> [Consigne 1] Reproduisez le texte sur le pacifisme en entier, mot pour mot.

> [Extrait de la page]
----------------------------------------
Alpina 2/2005
L’idée du pacifisme est relativement récente, elle s’est formée et a pris
consistance lorsque l’individu a réalisé qu’il pouvait s’opposer à la guerre
au nom de principes qu’il plaçait au-dessus de tous les autres dans la
hiérarchie de sa conscience. Au cours de l’Histoire il était impensable de
s’opposer à la logique si profondément enracinée du conflit entre les
nations, et pour cause : on a lié le bellicisme au courage, à l’honneur, à
la virilité, à la noblesse d’âme, etc, vertus dont l’exact contraire était
attribué aux pacifistes. On le sait trop bien, les batailles sont menées avec les
meilleures intentions du monde, il suffit de les rendre légitimes et
nécessaires. La dérive fatale de la guerre moderne est qu’elle fait
désormais davantage de victimes parmi les civils que dans les rangs
militaires. Il est tellement plus facile de détruire que de bâtir. Lorsque
l’on sait avec quelle fulgurance on peut anéantir une vie humaine dont
l’éducation aura exigé tant d’années d’efforts et d’abnégation, on en reste
sans voix. A ce titre, chacun serait bien inspiré de suivre attentivement
les multiples commémorations qui ont lieu partout en 2005 pour marquer la
fin de la Deuxième Guerre mondiale. Celle-ci, dans son horreur absolue,
aurait dû servir de leçon et dissuader les fauteurs d’atrocités ultérieures.
Il n’en a rien été. Evitons toutefois l’angélisme : il est des cas où le
pacifisme n’a pas sa raison d’être et la loi de la défense impose alors ses
règles. Mais le fait même qu’il faille être constamment sur ses gardes,
prêts à en découdre, démontre à l’envi que la Terre vit en état de jungle.
----------------------------------------
> [Consigne 2] Dans les lignes, renvoyez sans rien changer tout ce qui va de la ligne contenant « Switch to the UV Editing workspace tab » jusqu'à celle contenant « [1163, 234] », ces deux lignes comprises.

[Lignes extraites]
----------------------------------------
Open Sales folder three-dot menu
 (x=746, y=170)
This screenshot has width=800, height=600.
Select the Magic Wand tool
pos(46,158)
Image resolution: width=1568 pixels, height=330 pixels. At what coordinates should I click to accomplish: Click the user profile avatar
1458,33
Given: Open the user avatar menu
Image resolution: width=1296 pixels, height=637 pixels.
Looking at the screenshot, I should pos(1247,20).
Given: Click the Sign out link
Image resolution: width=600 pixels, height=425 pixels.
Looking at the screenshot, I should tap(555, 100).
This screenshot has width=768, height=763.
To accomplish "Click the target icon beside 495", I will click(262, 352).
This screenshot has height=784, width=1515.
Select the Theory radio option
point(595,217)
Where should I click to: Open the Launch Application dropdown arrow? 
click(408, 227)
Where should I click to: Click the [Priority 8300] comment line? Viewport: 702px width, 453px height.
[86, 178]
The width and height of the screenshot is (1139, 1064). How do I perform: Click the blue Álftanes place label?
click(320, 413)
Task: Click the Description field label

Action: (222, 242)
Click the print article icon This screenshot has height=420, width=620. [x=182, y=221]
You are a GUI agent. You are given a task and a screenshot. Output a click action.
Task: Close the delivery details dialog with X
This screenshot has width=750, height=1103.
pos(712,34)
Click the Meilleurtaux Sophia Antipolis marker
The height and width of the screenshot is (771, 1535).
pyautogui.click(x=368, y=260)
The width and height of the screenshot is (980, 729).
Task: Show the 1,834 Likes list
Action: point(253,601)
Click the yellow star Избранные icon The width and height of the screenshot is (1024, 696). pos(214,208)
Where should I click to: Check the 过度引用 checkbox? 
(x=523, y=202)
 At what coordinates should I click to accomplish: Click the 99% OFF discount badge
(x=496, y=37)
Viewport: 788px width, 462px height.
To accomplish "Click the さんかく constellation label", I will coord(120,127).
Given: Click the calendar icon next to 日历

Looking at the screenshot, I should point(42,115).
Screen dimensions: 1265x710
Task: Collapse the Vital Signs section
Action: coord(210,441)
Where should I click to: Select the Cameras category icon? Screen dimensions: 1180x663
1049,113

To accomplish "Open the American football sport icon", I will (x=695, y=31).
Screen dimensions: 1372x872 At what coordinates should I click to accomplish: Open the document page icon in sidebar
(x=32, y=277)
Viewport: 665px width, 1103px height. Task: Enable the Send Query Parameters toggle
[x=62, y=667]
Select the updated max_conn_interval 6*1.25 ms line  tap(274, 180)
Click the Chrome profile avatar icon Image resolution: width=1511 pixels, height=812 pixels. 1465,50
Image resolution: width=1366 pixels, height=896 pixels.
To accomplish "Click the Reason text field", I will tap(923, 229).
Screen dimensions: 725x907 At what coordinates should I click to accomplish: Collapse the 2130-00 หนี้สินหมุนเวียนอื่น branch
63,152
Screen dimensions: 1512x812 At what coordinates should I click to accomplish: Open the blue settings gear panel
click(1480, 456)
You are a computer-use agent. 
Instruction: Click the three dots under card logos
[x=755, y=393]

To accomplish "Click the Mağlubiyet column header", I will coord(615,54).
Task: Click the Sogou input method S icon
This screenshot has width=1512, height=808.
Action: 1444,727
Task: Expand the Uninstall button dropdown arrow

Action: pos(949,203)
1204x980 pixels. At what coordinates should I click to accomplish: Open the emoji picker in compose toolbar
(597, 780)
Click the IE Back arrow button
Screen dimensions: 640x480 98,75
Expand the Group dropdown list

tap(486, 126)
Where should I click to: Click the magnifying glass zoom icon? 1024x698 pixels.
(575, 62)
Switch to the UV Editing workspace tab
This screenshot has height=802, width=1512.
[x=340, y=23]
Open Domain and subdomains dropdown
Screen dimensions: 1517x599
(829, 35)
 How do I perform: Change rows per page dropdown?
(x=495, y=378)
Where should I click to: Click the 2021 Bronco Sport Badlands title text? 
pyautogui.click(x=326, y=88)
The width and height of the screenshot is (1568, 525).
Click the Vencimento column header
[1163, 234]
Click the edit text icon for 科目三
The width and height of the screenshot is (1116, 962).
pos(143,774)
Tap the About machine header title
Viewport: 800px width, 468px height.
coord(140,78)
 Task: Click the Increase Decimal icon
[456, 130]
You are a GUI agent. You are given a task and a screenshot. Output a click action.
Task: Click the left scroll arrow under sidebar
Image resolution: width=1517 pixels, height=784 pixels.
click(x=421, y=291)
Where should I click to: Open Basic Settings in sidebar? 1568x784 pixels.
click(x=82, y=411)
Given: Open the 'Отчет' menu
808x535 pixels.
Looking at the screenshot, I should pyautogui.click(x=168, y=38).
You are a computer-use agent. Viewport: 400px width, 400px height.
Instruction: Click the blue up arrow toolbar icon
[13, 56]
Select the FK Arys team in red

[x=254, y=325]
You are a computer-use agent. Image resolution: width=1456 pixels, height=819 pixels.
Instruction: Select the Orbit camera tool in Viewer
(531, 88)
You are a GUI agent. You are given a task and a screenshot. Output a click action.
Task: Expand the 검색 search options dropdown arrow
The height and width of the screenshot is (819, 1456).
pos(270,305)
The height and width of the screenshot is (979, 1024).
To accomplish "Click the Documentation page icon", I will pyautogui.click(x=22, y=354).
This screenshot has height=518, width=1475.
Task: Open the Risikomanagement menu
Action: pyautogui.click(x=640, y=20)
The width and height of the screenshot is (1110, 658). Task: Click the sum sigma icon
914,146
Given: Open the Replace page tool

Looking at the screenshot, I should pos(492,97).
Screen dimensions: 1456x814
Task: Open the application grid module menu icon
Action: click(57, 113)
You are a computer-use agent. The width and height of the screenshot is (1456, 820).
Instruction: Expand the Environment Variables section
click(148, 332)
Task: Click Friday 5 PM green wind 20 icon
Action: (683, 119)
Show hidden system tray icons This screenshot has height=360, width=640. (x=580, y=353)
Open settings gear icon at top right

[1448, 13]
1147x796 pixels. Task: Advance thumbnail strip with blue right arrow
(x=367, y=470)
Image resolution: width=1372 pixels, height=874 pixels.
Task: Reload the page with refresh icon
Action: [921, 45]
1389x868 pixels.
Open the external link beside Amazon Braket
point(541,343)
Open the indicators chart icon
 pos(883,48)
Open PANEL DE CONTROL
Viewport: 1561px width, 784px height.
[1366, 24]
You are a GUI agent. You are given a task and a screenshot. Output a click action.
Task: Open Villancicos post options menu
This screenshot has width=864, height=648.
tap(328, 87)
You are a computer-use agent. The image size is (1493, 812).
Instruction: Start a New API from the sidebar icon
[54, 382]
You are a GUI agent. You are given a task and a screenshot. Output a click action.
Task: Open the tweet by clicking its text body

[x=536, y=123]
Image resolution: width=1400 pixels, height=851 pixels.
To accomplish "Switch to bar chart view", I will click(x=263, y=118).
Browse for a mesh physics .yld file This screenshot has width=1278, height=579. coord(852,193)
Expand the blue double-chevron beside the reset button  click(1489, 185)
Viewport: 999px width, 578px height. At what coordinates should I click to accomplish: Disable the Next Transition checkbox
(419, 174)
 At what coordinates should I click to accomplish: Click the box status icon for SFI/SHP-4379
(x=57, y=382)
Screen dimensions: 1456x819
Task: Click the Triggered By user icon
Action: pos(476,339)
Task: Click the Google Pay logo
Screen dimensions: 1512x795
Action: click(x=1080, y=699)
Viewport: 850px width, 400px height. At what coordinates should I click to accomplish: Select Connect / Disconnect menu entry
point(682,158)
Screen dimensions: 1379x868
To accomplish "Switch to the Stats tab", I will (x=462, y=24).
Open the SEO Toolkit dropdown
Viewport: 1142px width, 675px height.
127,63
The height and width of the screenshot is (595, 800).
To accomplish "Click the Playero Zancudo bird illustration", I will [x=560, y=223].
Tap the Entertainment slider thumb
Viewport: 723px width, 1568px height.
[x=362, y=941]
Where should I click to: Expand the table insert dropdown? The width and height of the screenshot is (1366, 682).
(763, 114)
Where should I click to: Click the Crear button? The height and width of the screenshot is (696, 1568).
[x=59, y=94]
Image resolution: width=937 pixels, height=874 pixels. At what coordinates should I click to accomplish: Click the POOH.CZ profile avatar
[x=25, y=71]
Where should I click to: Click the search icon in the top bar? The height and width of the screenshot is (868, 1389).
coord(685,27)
----------------------------------------
> [Réponse complète 1]
Alpina 2/2005
L’idée du pacifisme est relativement récente, elle s’est formée et a pris
consistance lorsque l’individu a réalisé qu’il pouvait s’opposer à la guerre
au nom de principes qu’il plaçait au-dessus de tous les autres dans la
hiérarchie de sa conscience. Au cours de l’Histoire il était impensable de
s’opposer à la logique si profondément enracinée du conflit entre les
nations, et pour cause : on a lié le bellicisme au courage, à l’honneur, à
la virilité, à la noblesse d’âme, etc, vertus dont l’exact contraire était
attribué aux pacifistes. On le sait trop bien, les batailles sont menées avec les
meilleures intentions du monde, il suffit de les rendre légitimes et
nécessaires. La dérive fatale de la guerre moderne est qu’elle fait
désormais davantage de victimes parmi les civils que dans les rangs
militaires. Il est tellement plus facile de détruire que de bâtir. Lorsque
l’on sait avec quelle fulgurance on peut anéantir une vie humaine dont
l’éducation aura exigé tant d’années d’efforts et d’abnégation, on en reste
sans voix. A ce titre, chacun serait bien inspiré de suivre attentivement
les multiples commémorations qui ont lieu partout en 2005 pour marquer la
fin de la Deuxième Guerre mondiale. Celle-ci, dans son horreur absolue,
aurait dû servir de leçon et dissuader les fauteurs d’atrocités ultérieures.
Il n’en a rien été. Evitons toutefois l’angélisme : il est des cas où le
pacifisme n’a pas sa raison d’être et la loi de la défense impose alors ses
règles. Mais le fait même qu’il faille être constamment sur ses gardes,
prêts à en découdre, démontre à l’envi que la Terre vit en état de jungle.

> [Réponse complète 2]
Switch to the UV Editing workspace tab
This screenshot has height=802, width=1512.
[x=340, y=23]
Open Domain and subdomains dropdown
Screen dimensions: 1517x599
(829, 35)
 How do I perform: Change rows per page dropdown?
(x=495, y=378)
Where should I click to: Click the 2021 Bronco Sport Badlands title text? 
pyautogui.click(x=326, y=88)
The width and height of the screenshot is (1568, 525).
Click the Vencimento column header
[1163, 234]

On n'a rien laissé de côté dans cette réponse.